Fiscal Commission 2023
HBUD: SOUNDING THE ALARM: Examining the Need for a Fiscal Commission, October 19, 2023
Job one for any fiscal commission is to allow the Tax Cuts and Jobs Act provisions to expire in 2025. No other baseline is appropriate. Without such a requirement, the Center for Fiscal Equity must oppose any such entity. Fiscal commissions are often an excuse to retain tax cuts that are about to expire.
The 2017 personal income tax cuts reward savings and speculation, rather than providing an incentive to invest in plant & equipment. The latter responds to greater levels of consumption by households funded by both the public and private sectors, including Social Security recipients. For a more detailed treatment of why this is the case, see the first attachment - which was drafted in 2017 in opposition to the Trump-Ryan-Brady tax cuts.
Please see the second attachment for our analysis of the national debt.
The reality of our fiscal policy is that income tax collected is 1.5% of GDP too low. In other words, they need to be increased by 9%, or more because of how long they have been inadequate. Because the ability to borrow is based on the ability and willingness to tax incomes adequately, AA+ is a gift from ratings agencies. Any other entity with this revenue to debt ratio with an unwillingness to increase revenue would be rated at junk bond levels.
Oddly, the downgrade is good for bond holders because interest rates will go up. The vast majority of bonds held benefit high income taxpayers.

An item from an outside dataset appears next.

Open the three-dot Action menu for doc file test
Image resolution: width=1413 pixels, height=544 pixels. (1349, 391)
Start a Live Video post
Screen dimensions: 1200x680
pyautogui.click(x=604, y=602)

By my calculations, based on observations from the 2019 Survey on Consumer Finance, the top 10% of households own 54% of public debt held by long term asset accounts (insurance policies, savings bonds, retirement accounts) and bank deposits (and therefore assets held by Federal Reserve Banks) and 77% of debt held by mutual fund accounts and direct bond holdings. Applying the same share ratios to the top 1% (which is supported by IRS AGI figures show holdings of 29% of long term debt and Fed held assets and 59% of high yield assets. The top 0.1% hold 45.6% of debt held by high yield assets.

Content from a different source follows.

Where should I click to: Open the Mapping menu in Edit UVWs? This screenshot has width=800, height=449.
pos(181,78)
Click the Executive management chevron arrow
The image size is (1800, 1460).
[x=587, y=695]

Debt obligation is a function of income tax paid (FICA tax paid to create assets held in trust by the government, not debt obligation). The current factor is 19 dollars of debt owed for every dollar paid in tax.
Ownership of Social Security assets is realized when households are in the bottom quintiles who, at that time (because only 20% have income beside Social Security), own almost all FICA trust fund assets. The bottom quintiles hold more than their obligation.

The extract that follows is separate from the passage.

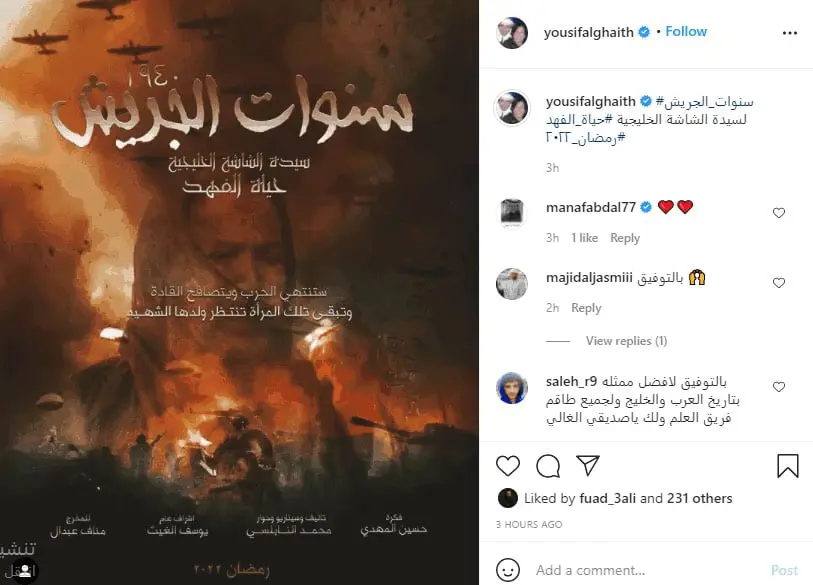813x585 pixels.
Task: Open the comment bubble icon
Action: pyautogui.click(x=548, y=466)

The next three quintiles owe more than they own until we get to the top 0.1%. Because half of their income is earned through asset ownership taxed at preferred rates and their high share of ownership of debt, they break even. They own what they owe.
In other words, when interest rates go up due to downgrades, their wealth expands in terms of debt owned compared to debt owed. This should guide how the debt should be reduced responsibly.
As you may recall, the Center for Fiscal Equity has a tax reform plan, which is in the final attachment, that does the following:
- Takes 99% of families off the tax roles
- Repeals welfare, Food Stamps, and the EITC and stops using the IRS as paymaster for families with children
- Saves Social Security
- Rationalizes healthcare coverage
- Stops CEOs and Wall Street from evading taxes through fancy shelters
- Simplifies tax filing for small businesses
- Removes incentives to treat employees as contractors
- Repeals Corporate Income and Death Taxes and all the related tax breaks
- Closes the tax gap
- Protects family businesses and farms
- Repeals capital gains taxes
- Creates an ownership society
The Office of Tax Policy and revenue committee staff will hammer out the details as responsible actors. Again, no commission is necessary for the kind of tax reform we need to grow out of our fiscal crisis.